The answer should contain every entry below, copied exactly.
-------- Source data --------
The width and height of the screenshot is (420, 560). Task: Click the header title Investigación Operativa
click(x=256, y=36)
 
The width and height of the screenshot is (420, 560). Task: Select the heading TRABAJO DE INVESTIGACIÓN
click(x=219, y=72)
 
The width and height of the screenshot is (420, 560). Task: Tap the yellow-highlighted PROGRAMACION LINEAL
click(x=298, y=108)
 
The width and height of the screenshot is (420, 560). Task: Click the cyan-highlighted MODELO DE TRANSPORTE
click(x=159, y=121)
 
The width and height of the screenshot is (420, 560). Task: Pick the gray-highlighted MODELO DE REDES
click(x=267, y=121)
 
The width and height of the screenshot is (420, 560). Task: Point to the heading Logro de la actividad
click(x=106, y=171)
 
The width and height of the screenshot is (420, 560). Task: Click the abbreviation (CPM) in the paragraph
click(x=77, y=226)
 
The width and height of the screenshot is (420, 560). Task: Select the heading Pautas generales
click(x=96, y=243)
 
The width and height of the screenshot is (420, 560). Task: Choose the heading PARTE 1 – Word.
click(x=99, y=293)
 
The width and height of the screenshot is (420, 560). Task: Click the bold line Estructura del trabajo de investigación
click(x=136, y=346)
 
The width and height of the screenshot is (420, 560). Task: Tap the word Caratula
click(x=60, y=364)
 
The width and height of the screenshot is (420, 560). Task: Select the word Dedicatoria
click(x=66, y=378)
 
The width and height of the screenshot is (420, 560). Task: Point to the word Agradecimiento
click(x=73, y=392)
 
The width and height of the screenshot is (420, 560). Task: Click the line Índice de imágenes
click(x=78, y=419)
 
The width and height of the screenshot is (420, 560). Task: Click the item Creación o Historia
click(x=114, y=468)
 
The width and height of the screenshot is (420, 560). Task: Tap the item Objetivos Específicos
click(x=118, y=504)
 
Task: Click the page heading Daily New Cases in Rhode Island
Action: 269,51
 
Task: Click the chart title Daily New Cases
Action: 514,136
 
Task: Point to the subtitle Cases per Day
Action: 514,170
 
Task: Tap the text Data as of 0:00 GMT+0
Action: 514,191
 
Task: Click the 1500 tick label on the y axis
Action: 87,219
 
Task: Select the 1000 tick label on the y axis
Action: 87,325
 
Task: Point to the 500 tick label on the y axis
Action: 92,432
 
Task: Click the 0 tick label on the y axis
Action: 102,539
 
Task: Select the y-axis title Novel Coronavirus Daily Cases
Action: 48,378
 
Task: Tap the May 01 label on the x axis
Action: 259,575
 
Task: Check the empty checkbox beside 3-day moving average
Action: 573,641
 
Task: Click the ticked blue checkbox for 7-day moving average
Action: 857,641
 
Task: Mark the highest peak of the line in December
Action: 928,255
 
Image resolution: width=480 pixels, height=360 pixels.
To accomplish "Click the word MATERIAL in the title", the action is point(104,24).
--------
Task solution:
The width and height of the screenshot is (420, 560). Task: Click the header title Investigación Operativa
click(x=256, y=36)
 
The width and height of the screenshot is (420, 560). Task: Select the heading TRABAJO DE INVESTIGACIÓN
click(x=219, y=72)
 
The width and height of the screenshot is (420, 560). Task: Tap the yellow-highlighted PROGRAMACION LINEAL
click(x=298, y=108)
 
The width and height of the screenshot is (420, 560). Task: Click the cyan-highlighted MODELO DE TRANSPORTE
click(x=159, y=121)
 
The width and height of the screenshot is (420, 560). Task: Pick the gray-highlighted MODELO DE REDES
click(x=267, y=121)
 
The width and height of the screenshot is (420, 560). Task: Point to the heading Logro de la actividad
click(x=106, y=171)
 
The width and height of the screenshot is (420, 560). Task: Click the abbreviation (CPM) in the paragraph
click(x=77, y=226)
 
The width and height of the screenshot is (420, 560). Task: Select the heading Pautas generales
click(x=96, y=243)
 
The width and height of the screenshot is (420, 560). Task: Choose the heading PARTE 1 – Word.
click(x=99, y=293)
 
The width and height of the screenshot is (420, 560). Task: Click the bold line Estructura del trabajo de investigación
click(x=136, y=346)
 
The width and height of the screenshot is (420, 560). Task: Tap the word Caratula
click(x=60, y=364)
 
The width and height of the screenshot is (420, 560). Task: Select the word Dedicatoria
click(x=66, y=378)
 
The width and height of the screenshot is (420, 560). Task: Point to the word Agradecimiento
click(x=73, y=392)
 
The width and height of the screenshot is (420, 560). Task: Click the line Índice de imágenes
click(x=78, y=419)
 
The width and height of the screenshot is (420, 560). Task: Click the item Creación o Historia
click(x=114, y=468)
 
The width and height of the screenshot is (420, 560). Task: Tap the item Objetivos Específicos
click(x=118, y=504)
 
Task: Click the page heading Daily New Cases in Rhode Island
Action: 269,51
 
Task: Click the chart title Daily New Cases
Action: 514,136
 
Task: Point to the subtitle Cases per Day
Action: 514,170
 
Task: Tap the text Data as of 0:00 GMT+0
Action: 514,191
 
Task: Click the 1500 tick label on the y axis
Action: 87,219
 
Task: Select the 1000 tick label on the y axis
Action: 87,325
 
Task: Point to the 500 tick label on the y axis
Action: 92,432
 
Task: Click the 0 tick label on the y axis
Action: 102,539
 
Task: Select the y-axis title Novel Coronavirus Daily Cases
Action: 48,378
 
Task: Tap the May 01 label on the x axis
Action: 259,575
 
Task: Check the empty checkbox beside 3-day moving average
Action: 573,641
 
Task: Click the ticked blue checkbox for 7-day moving average
Action: 857,641
 
Task: Mark the highest peak of the line in December
Action: 928,255
 
Image resolution: width=480 pixels, height=360 pixels.
To accomplish "Click the word MATERIAL in the title", the action is point(104,24).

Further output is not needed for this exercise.